● Instructions for the task
All lines from the one containing "Viewport: 535px width, 345px height." to the end of the data below are to be returned exactly, both ends included, with nothing added.

● Recorded information

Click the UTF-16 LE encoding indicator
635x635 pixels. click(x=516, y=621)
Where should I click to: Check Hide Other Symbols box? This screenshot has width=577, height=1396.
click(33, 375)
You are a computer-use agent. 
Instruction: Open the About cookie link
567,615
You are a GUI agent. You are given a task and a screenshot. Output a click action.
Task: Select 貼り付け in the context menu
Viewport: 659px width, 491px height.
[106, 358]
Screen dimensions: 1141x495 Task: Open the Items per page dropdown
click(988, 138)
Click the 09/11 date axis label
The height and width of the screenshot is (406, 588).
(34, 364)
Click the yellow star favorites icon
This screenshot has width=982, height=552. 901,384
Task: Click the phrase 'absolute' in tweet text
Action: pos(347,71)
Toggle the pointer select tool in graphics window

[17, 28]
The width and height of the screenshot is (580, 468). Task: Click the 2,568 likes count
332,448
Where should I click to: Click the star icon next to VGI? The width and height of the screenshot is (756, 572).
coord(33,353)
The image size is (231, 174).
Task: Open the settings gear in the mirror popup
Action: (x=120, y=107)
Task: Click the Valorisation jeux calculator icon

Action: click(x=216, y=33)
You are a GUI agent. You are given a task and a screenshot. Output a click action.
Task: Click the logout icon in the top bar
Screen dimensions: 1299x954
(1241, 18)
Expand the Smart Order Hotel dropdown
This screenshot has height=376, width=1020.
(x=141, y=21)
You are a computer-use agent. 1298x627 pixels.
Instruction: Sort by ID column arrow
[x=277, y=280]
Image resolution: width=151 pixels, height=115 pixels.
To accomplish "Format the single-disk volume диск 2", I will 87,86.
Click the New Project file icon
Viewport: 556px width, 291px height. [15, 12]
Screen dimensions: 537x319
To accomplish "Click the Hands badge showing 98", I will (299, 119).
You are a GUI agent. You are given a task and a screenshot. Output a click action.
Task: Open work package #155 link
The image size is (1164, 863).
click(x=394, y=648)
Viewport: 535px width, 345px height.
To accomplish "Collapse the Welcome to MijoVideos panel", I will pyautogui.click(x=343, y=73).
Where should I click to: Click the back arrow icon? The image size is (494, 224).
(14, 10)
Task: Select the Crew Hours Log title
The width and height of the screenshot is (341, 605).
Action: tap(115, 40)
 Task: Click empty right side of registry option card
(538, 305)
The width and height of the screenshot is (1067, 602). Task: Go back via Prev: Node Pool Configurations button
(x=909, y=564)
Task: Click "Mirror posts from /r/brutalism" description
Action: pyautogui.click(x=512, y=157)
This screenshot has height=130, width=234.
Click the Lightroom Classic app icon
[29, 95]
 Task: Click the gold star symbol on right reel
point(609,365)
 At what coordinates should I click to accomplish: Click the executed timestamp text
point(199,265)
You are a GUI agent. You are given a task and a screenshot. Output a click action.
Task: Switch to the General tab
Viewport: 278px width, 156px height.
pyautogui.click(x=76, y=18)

● Exercise answer
Viewport: 535px width, 345px height.
To accomplish "Collapse the Welcome to MijoVideos panel", I will pyautogui.click(x=343, y=73).
Where should I click to: Click the back arrow icon? The image size is (494, 224).
(14, 10)
Task: Select the Crew Hours Log title
The width and height of the screenshot is (341, 605).
Action: tap(115, 40)
 Task: Click empty right side of registry option card
(538, 305)
The width and height of the screenshot is (1067, 602). Task: Go back via Prev: Node Pool Configurations button
(x=909, y=564)
Task: Click "Mirror posts from /r/brutalism" description
Action: pyautogui.click(x=512, y=157)
This screenshot has height=130, width=234.
Click the Lightroom Classic app icon
[29, 95]
 Task: Click the gold star symbol on right reel
point(609,365)
 At what coordinates should I click to accomplish: Click the executed timestamp text
point(199,265)
You are a GUI agent. You are given a task and a screenshot. Output a click action.
Task: Switch to the General tab
Viewport: 278px width, 156px height.
pyautogui.click(x=76, y=18)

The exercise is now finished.